_Exercise objective_
Rewrite the entries from the start through the line containing "will (x=219, y=143).", inclusive, replacing "Affiliate" with "Referral" and leaving everything else unchanged.

━━━━━ The data ━━━━━

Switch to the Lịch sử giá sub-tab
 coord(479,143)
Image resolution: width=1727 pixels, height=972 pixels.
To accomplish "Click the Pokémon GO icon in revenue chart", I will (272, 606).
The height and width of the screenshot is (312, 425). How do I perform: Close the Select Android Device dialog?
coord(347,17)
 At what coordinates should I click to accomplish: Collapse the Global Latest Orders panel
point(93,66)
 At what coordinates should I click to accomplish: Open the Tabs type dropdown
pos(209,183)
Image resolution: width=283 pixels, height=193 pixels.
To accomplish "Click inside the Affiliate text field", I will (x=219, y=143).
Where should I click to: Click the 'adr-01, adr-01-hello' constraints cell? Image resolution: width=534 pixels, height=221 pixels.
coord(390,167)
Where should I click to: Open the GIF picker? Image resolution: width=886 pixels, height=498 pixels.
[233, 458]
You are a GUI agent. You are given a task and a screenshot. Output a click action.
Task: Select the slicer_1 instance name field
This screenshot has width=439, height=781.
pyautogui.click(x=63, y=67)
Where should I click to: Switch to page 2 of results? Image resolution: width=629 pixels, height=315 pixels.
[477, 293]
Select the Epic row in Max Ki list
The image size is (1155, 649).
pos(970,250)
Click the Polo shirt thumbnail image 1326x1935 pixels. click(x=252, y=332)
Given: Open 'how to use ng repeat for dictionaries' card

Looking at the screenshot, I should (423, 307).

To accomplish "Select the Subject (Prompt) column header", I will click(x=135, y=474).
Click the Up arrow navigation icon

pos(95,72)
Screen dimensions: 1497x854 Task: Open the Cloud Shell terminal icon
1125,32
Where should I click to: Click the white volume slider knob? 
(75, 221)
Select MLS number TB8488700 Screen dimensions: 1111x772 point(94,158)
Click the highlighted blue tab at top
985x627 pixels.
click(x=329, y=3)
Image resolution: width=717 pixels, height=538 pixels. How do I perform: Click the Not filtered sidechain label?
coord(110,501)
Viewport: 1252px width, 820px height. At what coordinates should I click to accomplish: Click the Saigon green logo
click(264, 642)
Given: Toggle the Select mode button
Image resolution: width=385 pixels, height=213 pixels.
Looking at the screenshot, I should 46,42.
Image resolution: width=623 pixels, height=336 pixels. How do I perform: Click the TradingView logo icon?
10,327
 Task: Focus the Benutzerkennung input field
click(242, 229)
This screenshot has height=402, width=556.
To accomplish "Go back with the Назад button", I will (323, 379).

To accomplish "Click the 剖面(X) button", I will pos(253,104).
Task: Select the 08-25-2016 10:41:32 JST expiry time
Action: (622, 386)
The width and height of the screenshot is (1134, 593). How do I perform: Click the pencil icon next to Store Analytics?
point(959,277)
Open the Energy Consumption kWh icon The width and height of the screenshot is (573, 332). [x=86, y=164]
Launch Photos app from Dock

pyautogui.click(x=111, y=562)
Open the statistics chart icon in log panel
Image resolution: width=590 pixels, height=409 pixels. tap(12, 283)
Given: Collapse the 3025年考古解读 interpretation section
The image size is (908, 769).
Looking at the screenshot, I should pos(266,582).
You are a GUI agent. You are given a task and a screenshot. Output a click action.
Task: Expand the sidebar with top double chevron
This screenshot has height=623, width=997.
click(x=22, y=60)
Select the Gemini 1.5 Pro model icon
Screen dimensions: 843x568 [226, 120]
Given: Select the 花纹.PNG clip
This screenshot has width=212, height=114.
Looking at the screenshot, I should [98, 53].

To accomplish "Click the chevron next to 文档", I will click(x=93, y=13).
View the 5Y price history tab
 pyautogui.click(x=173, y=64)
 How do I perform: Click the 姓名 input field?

━━━━━

_The reply_
Switch to the Lịch sử giá sub-tab
 coord(479,143)
Image resolution: width=1727 pixels, height=972 pixels.
To accomplish "Click the Pokémon GO icon in revenue chart", I will (272, 606).
The height and width of the screenshot is (312, 425). How do I perform: Close the Select Android Device dialog?
coord(347,17)
 At what coordinates should I click to accomplish: Collapse the Global Latest Orders panel
point(93,66)
 At what coordinates should I click to accomplish: Open the Tabs type dropdown
pos(209,183)
Image resolution: width=283 pixels, height=193 pixels.
To accomplish "Click inside the Referral text field", I will (x=219, y=143).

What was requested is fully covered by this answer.